**REQUIREMENT:** Transcribe the records from the line containing "درباره ما (233, 623)" onward, up to and including the final line, exactly and without anything else.

....

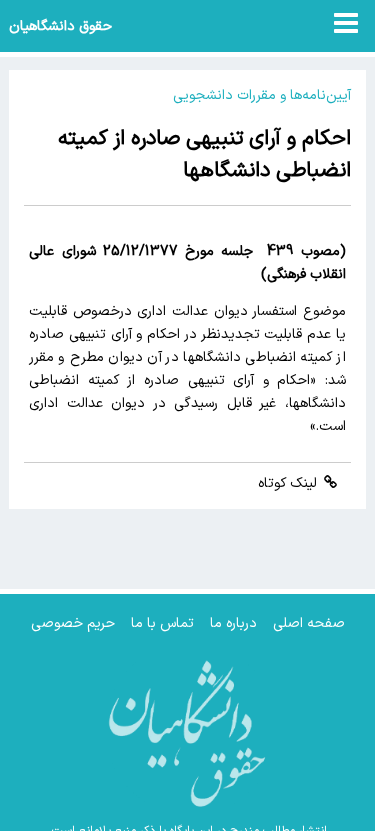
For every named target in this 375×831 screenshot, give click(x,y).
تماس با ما (162, 623)
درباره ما (233, 623)
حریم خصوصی (73, 623)
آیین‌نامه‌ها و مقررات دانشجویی (262, 95)
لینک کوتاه (289, 483)
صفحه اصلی (309, 623)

....

**ANSWER TO THIS EXERCISE:**
درباره ما (233, 623)
حریم خصوصی (73, 623)
آیین‌نامه‌ها و مقررات دانشجویی (262, 95)
لینک کوتاه (289, 483)
صفحه اصلی (309, 623)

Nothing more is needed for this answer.